Les marchés publics du savoir

Quel désordre ! Des “historiens” ont fait du “copier-coller” dans les livres d’histoire pour petits Français avant de fourguer leur bricole rémunérée aux petits Algériens. Et ça donne ceci, dans sept cent mille manuels distribués dans les écoles : en 1830, la France a libéré l’Algérie.

La tutelle qui, pendant ce temps-là, avait la tête ailleurs, puisque, apparemment, au ministère, non plus, on n’a pas lu le livre. Benbouzid s’en lave les mains en jurant châtiment contre les faussaires. Les parents d’élèves, de leur côté, ne regardent que les notes de leurs enfants, mais pas ce qu’on leur administre comme fausses certitudes. Les enseignants, trop pris
peut-être par la question des salaires, n’ont pas réagi à temps ; ils lisaient peut-être la nouvelle grille de salaires.

Après ce scandale, il faudra attendre qu’une commission, encore une, fasse une enquête, dépose ses conclusions, pour désigner le fautif. Parce qu’il faut beaucoup de monde pour faire un livre de cinquième, beaucoup de monde, pour payer beaucoup de monde !
Parce que, qu’on se souvienne, les livres scolaires, les bons, ont toujours eu un auteur, deux au plus. Les enseignants et les éditeurs, même les élèves, pouvaient prendre connaissance des références du concepteur de leur manuel.

Et la concurrence, soutenue, n’autorisait point les impostures. À propos, le ministère de l’Éducation a bien un éditeur. Son rôle serait-il d’imprimer et de livrer les bouquins aux écoles et à ses boutiques ? La responsabilité éditoriale, ce principe de répondre de tout ce qu’on fait imprimer ne s’applique-t-il qu’aux éditeurs privés ?

Mais relativement aux autres scandales d’édition scolaire, le ministère a réagi avec une certaine promptitude, même si c’est pour noyer le poisson de sa responsabilité dans des promesses de procédures. On traque plus volontiers le “Hizb França” que l’intégrisme distillé à travers le statut de la mère et de la sœur, la haine de la différence dans des manuels autres que ceux de l’histoire.

L’historienne Lydia Aït Saâdi le montre dans ses travaux universitaires sur l’histoire dans les manuels scolaires (Paris VIII-Inalco) : le sacrifice est à ce point exalté que le risque devient réel de voir s’imprimer dans la représentation juvénile que la dignité ne réside que dans la capacité de donner la mort et de la recevoir. Il est presque exclusivement question de hauts faits d’armes et de martyr.

L’hymne au martyr permettait aussi d’occulter le fait que les vrais héros ont survécu à la guerre et ont été jetés dans les oubliettes de l’Algérie indépendante.
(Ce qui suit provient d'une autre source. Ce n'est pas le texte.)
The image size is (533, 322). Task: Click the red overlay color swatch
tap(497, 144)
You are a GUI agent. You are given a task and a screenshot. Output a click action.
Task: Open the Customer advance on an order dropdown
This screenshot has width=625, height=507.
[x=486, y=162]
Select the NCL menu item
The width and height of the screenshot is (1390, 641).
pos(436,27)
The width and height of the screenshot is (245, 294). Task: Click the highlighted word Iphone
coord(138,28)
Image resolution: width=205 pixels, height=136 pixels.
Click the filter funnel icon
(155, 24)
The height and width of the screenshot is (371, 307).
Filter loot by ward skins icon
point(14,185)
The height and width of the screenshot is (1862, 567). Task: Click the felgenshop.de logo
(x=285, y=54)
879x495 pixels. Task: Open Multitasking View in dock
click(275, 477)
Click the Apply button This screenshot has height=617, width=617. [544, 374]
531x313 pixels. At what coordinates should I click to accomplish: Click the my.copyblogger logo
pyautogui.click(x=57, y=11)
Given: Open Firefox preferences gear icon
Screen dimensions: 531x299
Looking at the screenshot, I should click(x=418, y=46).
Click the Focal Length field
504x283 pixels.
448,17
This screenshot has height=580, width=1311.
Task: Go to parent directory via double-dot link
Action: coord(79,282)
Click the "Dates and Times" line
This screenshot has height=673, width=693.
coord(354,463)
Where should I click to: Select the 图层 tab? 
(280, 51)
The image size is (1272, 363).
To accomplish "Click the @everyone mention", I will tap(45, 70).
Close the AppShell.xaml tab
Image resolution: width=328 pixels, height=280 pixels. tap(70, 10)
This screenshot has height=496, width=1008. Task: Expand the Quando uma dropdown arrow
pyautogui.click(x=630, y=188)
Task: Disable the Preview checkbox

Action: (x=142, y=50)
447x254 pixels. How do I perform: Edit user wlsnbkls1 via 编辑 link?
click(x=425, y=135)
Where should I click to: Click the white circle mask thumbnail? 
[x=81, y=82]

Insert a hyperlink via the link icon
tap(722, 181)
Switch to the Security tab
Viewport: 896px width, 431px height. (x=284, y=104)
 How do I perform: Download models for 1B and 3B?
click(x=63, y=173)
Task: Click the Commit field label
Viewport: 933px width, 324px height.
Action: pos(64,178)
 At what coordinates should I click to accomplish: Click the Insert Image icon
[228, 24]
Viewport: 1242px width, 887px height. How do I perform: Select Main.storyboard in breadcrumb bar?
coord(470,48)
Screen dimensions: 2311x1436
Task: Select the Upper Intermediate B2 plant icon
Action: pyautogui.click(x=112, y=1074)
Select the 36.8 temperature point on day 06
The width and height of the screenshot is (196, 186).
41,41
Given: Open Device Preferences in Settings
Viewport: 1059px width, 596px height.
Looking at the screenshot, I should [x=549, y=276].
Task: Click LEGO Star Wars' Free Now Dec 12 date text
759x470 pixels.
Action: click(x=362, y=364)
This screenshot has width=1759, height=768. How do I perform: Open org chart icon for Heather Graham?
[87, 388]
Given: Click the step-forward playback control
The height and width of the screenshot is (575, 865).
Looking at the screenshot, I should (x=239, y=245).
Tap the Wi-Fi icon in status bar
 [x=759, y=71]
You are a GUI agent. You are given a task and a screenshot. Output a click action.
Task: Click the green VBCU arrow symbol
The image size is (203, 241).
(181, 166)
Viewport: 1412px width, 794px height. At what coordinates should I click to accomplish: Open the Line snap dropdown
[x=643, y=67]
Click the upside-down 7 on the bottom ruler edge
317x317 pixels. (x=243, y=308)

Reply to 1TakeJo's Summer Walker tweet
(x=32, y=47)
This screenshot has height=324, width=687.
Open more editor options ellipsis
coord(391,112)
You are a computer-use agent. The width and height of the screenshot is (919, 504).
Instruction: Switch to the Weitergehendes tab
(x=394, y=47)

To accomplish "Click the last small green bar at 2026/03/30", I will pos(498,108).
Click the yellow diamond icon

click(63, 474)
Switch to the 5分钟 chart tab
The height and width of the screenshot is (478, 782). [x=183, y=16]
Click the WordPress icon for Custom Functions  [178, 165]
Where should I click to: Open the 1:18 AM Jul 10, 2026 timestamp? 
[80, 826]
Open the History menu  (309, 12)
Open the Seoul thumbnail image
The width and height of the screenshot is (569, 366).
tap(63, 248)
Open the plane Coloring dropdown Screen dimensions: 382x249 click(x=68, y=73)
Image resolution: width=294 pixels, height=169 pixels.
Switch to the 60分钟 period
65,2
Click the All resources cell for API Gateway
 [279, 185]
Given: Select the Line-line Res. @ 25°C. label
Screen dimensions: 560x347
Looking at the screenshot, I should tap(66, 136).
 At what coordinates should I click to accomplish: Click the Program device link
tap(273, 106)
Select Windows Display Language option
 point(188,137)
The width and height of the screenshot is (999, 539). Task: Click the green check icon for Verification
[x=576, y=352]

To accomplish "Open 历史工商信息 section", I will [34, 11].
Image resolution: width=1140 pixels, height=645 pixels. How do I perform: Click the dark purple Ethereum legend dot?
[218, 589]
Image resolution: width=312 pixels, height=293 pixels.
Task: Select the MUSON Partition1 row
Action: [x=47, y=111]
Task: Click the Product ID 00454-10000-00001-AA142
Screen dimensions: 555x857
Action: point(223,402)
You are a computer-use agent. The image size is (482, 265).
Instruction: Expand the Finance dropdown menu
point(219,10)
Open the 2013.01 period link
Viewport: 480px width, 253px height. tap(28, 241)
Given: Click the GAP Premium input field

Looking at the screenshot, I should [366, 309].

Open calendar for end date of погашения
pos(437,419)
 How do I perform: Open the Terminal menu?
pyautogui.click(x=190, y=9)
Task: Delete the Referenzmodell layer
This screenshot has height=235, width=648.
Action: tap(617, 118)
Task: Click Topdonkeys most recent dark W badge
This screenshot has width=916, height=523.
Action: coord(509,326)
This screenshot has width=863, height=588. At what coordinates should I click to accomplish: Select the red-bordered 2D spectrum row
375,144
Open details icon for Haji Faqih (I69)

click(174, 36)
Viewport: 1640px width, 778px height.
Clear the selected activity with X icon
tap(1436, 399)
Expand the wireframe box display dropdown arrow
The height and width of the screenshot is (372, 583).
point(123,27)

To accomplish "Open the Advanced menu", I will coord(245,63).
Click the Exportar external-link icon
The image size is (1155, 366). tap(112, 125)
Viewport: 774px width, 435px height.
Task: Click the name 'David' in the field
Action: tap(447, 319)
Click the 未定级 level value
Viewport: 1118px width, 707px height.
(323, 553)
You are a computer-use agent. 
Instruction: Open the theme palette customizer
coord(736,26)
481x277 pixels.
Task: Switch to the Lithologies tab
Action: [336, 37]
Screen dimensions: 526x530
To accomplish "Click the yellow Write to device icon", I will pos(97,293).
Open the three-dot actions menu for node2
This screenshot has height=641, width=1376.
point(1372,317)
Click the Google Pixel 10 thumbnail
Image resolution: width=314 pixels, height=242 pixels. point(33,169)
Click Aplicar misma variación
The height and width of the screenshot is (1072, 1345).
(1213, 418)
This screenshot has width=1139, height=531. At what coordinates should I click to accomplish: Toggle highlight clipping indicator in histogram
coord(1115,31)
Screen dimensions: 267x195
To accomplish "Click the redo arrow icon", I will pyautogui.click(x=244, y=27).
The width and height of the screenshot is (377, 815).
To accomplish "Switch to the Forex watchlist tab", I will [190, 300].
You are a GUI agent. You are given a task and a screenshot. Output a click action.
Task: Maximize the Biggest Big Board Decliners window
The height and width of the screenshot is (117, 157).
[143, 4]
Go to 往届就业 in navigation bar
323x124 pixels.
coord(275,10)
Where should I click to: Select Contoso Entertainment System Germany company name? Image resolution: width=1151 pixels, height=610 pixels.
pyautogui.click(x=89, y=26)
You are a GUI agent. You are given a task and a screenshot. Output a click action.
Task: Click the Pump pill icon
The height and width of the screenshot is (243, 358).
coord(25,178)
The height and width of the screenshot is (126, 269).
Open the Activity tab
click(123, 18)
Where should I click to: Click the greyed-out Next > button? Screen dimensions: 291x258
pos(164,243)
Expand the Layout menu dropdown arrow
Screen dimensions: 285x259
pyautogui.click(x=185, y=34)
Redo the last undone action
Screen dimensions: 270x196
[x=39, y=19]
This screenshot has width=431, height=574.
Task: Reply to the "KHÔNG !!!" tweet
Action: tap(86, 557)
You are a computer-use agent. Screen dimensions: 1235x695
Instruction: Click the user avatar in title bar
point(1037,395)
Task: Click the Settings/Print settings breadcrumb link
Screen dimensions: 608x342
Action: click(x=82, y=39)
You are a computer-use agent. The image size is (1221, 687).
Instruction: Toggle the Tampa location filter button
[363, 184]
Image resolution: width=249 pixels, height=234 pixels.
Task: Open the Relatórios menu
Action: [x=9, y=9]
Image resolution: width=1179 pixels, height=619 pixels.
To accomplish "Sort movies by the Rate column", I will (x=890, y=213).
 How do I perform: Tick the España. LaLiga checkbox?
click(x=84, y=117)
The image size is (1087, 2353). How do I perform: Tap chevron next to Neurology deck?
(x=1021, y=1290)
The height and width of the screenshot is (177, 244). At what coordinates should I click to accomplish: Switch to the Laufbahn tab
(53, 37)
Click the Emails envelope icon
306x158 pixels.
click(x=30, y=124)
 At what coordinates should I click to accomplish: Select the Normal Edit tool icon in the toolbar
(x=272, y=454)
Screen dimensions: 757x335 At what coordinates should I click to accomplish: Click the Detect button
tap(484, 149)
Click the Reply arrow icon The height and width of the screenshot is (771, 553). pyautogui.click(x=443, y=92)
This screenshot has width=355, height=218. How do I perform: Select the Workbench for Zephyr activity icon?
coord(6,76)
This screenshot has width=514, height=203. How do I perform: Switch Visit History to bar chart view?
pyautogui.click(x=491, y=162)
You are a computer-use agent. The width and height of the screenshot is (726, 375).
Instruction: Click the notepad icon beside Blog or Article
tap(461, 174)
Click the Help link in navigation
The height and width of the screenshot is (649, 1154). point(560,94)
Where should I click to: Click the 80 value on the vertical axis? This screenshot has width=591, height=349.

Les jeunes qui savait “tout” de Ben Boulaïd, de Zabana, de Ben M’hidi, de Amirouche… n’ont pas reconnu Boudiaf quand il est arrivé en 1992.

On est toujours dans la légitimation politique du pouvoir et bien loin du souci de rendre la vérité historique, complète et nuancée. Les “bêtises” recensées dernièrement ne devraient pas faire oublier que le déficit pédagogique réside là : dans la primauté du discours officiel sur le devoir d’une formation accomplie d’un enfant voué à l’autonomie.

Le déficit pédagogique n’a donc d’égale que l’appétit insouciant des concepteurs “intellectuels” en tous genres qui rêvent de nous vendre, via le Trésor public, leur dangereuse insouciance. Les méfaits des marchés publics du savoir sont connus.